» 記事:
====================

この動きは、単なる企業間の主張にとどまらず、「コンテンツ立国」日本が AI 生成技術とどう向き合うかを示すひとつの指標になり得ます。

なぜ今、CODA が動いたのか

  • Sora 2の技術特性/波及

Sora 2は昨10月1日(発表)に公開された動画生成AIで、前モデルより「物理法則に忠実に動く映像」を作成可能とされており、SNS上には「人気アニメ『鬼滅の刃』『ポケットモンスター』などの日本IPに酷似する動画が生成された」旨の報告が出ていました。
報道では、Sora 2は「著作権者がオプトアウトしない限り、著作物を学習対象とし得る仕様」であったとされます。

  • 日本のコンテンツ産業の立ち位置

日本はアニメ・マンガ・ゲーム・出版といった文化コンテンツを世界に誇る輸出資産と位置付けており、CODAはその海外流通促進および著作権侵害防止を目的に活動しています。
その意味で、国内IPがAIによって無許諾で「生成・模倣」される可能性は、単なる権利者の懸念にとどまらず、国家文化戦略・ブランド戦略上も大きなテーマです。

  • 法制度・既存の著作権枠組みとのズレ

CODA の声明では、「日本の著作権制度では原則として利用に事前の許諾が必要であり、事後異議申し立てによって侵害責任を免れる制度は存在しない」と指摘しています。
つまり「オプトアウト方式」が前提となっていたSora 2の運用方針は、少なくとも日本国内制度との齟齬を含む可能性があります。

====================

» 生データ:
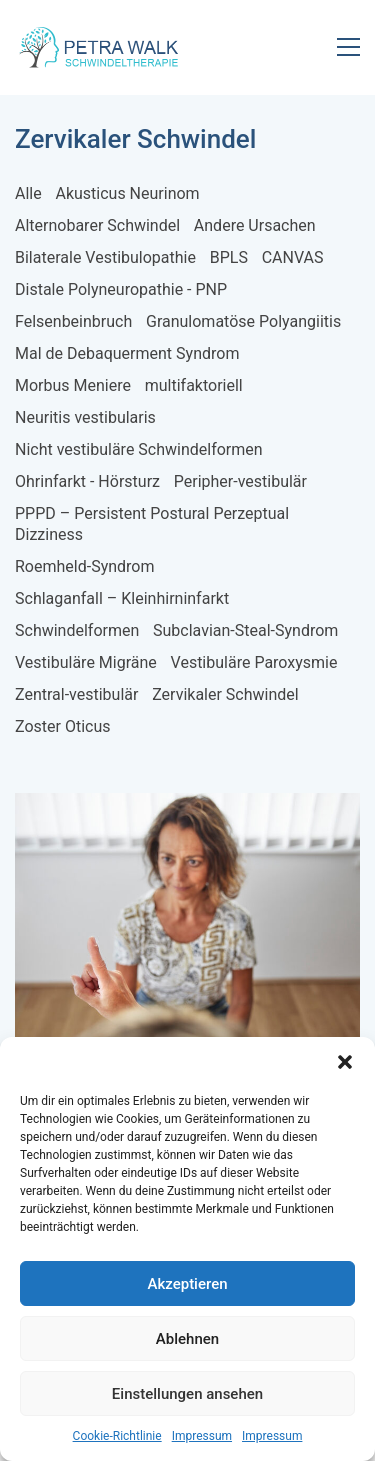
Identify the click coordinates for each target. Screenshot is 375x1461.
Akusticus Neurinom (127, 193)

====================

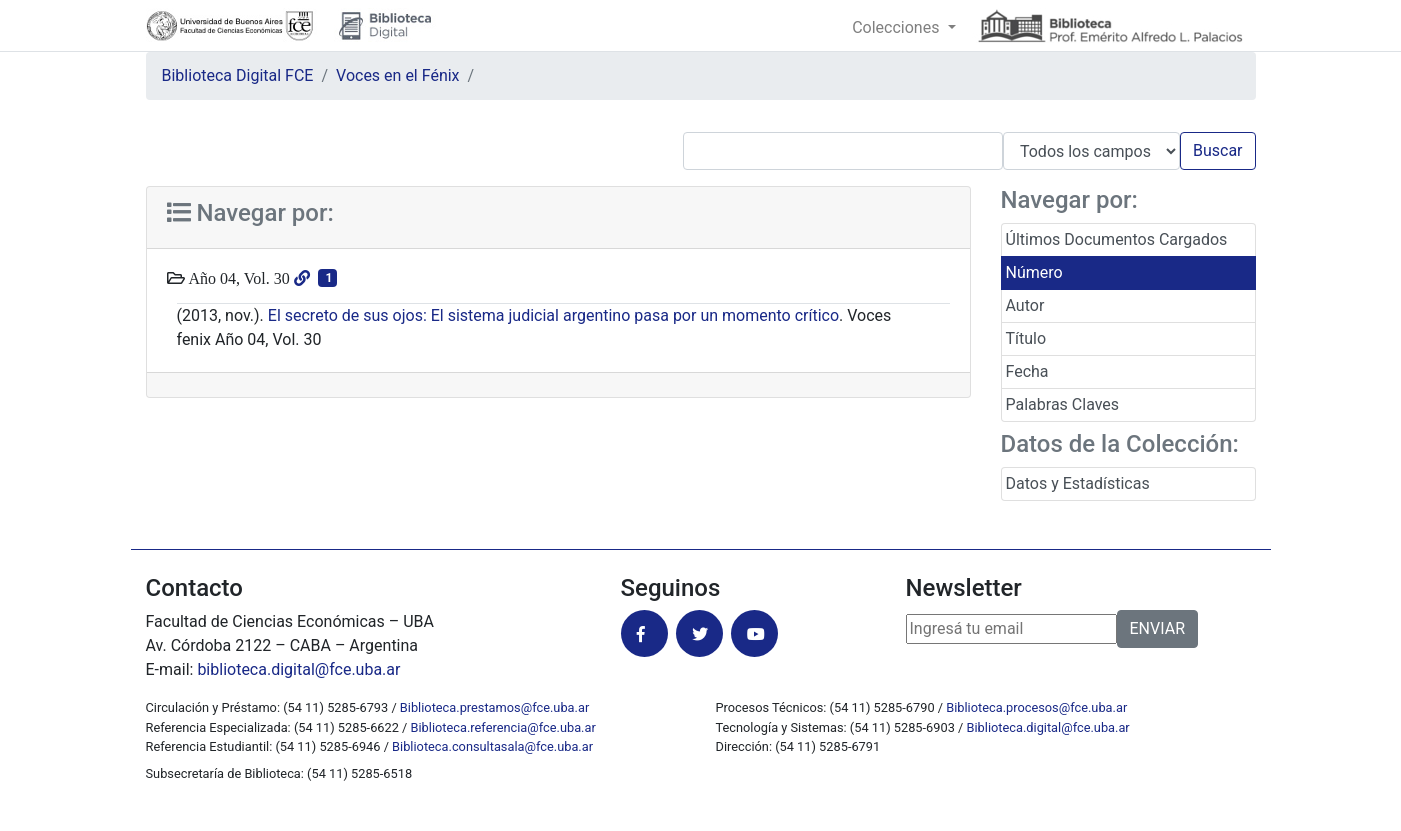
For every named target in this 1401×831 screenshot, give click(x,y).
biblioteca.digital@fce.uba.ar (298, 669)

====================

» 作業内容:
1. 記事のうち、「日本はアニメ・マンガ・ゲーム」から始まり「ド戦略上も大きなテーマです。」までの部分をそのまま書き写すこと。
2. 記事によると、CODA の声明は、日本の著作権制度では利用に原則として何が必要だとしているか。
3. 記事が、Sora 2の運用方針は日本国内の制度と食い違う可能性があるとしているのはなぜか。記事に書かれた理由を一〜三文で説明すること。

» 解答:
1.
日本はアニメ・マンガ・ゲーム・出版といった文化コンテンツを世界に誇る輸出資産と位置付けており、CODAはその海外流通促進および著作権侵害防止を目的に活動しています。
その意味で、国内IPがAIによって無許諾で「生成・模倣」される可能性は、単なる権利者の懸念にとどまらず、国家文化戦略・ブランド戦略上も大きなテーマです。

2. 事前の許諾が必要だとしている。

3. Sora 2の運用方針は、著作権者がオプトアウトしない限り著作物を学習対象とし得る「オプトアウト方式」を前提としていた。一方、CODA の声明によれば、日本の著作権制度では原則として利用に事前の許諾が必要であり、事後の異議申し立てで侵害責任を免れる制度は存在しない。